The Agency’s comments come after the Commission launched a public consultation seeking to gauge industry opinion as to whether a revision of the terms are needed along with adaptations or even harmonisation in industry sectors.
“In its response to the consultation, ANSES maintained that the changes suggested by the Commission tend to restrict the number and type of objects that will ultimately be considered as nanomaterials,” the Agency states.
“For ANSES, the definition needs to be as comprehensive as possible and define nanomaterials in a unique way based on physico-chemical criteria.”
ANSES’ concerns have heightened in light of recent rulings concerning titanium dioxide, where the Agency has urged caution over the use of nanomaterials in food as well as in antibacterial products.
Titanium dioxide nanoform
In May of this year, European food agencies had ruled titanium dioxide’s nanoform to be unsafe as a colourant in food supplements amongst other products.
Authorities that include EFSA and the Netherlands Food and Consumer Product Safety Authority (NVWA) had previously highlighted genotoxic links and long-term effects arising from its accumulation in the body.
“It is clear that there are still many grey areas regarding population exposure to nanomaterials and the potential impact on health and the environment,” says Aurélie Niaudet, who is based at ANSES’ physical risk assessment unit.
“In addition to strengthening the regulatory framework, it is also important to limit exposure of the population and the environment as a precautionary measure, by choosing safe products that are equally effective but free of nanomaterials.“
The European Union currently defines ‘nanomaterial’ as a material which size or structure in one or more of its three dimensions is between about 1 and 100 nanometres.

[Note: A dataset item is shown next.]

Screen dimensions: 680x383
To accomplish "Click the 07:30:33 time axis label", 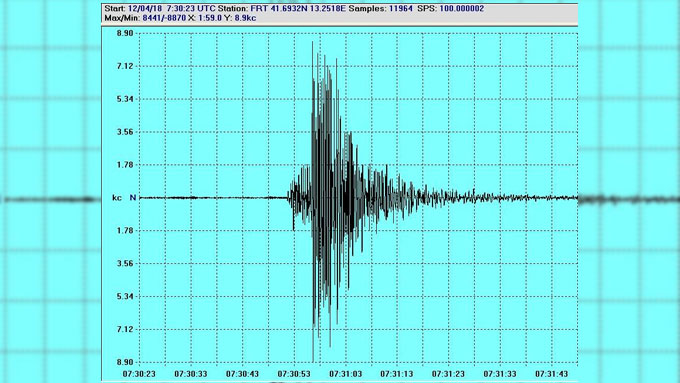I will click(190, 374).
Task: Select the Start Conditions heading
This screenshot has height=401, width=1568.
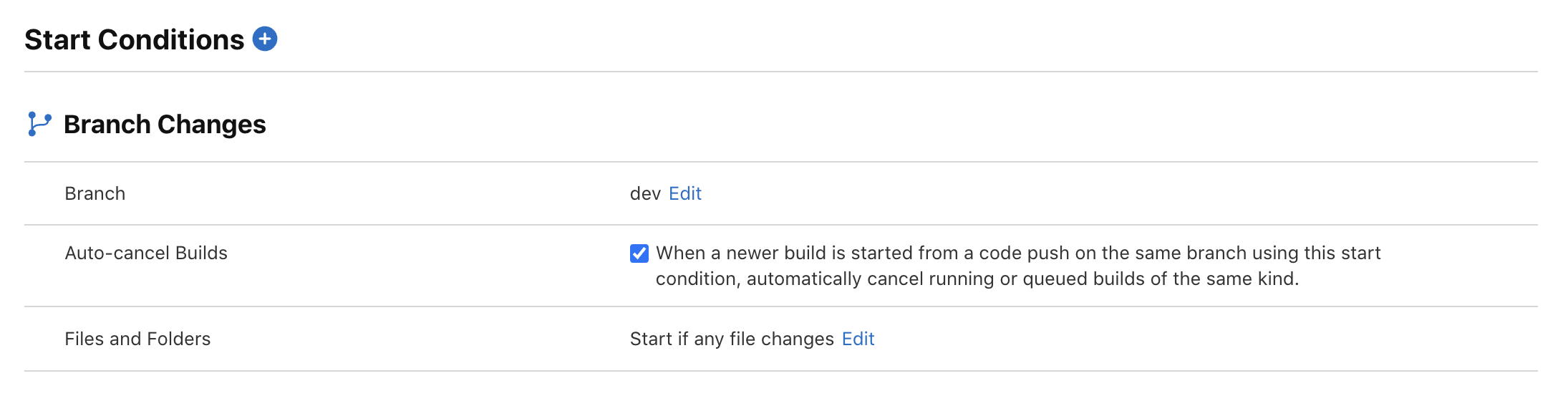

In practice, this definition can vary according to the industry sector. For example, the same material will not be considered as nano in foodstuffs but will be identified as such in cosmetics.
The Agency said it was ‘unfortunate’ size thresholds (1-100 nm) used in the current definition were not open to discussion as part of the consultation, as they have no scientific basis.
ANSES also fear the Commission may restrict the number and type of objects that will ultimately be considered as nanomaterials.
For example, nanoplastics, as well as certain emulsions and lipid nanoparticles, might not be considered to fall under this definition. Such objects are increasingly being developed for industrial purposes.
ANSES stressed that they wanted to see the nanomaterial definition to be as comprehensive as possible.
In this way, sectoral regulations for cosmetics, biocides and food for example, could then clarify which of these nanomaterials should be subject to specific measures: product labelling, specific assessment, authorisation before they are placed on the market, etc.
The Commission’s online consultation, which ended at the end of June, will review Recommendation 2011/696/EU, which was developed to provide consistent definition of nanomaterial to ensure adequate safety assessment or inform consumers.
The Joint Research Centre, the Commission's science and knowledge service that provides independent scientific advice and support to EU policy, has published three reports: on collected experiences (EUR 26567 EN), evaluation (EUR 26744 EN) and the scientific-technical options to clarify the definition and to facilitate its implementation (EUR 27240 EN).
ANSES is set to publish an opinion by 2022 that provides more information and perspective from multidisciplinary experts in response to the European consultation.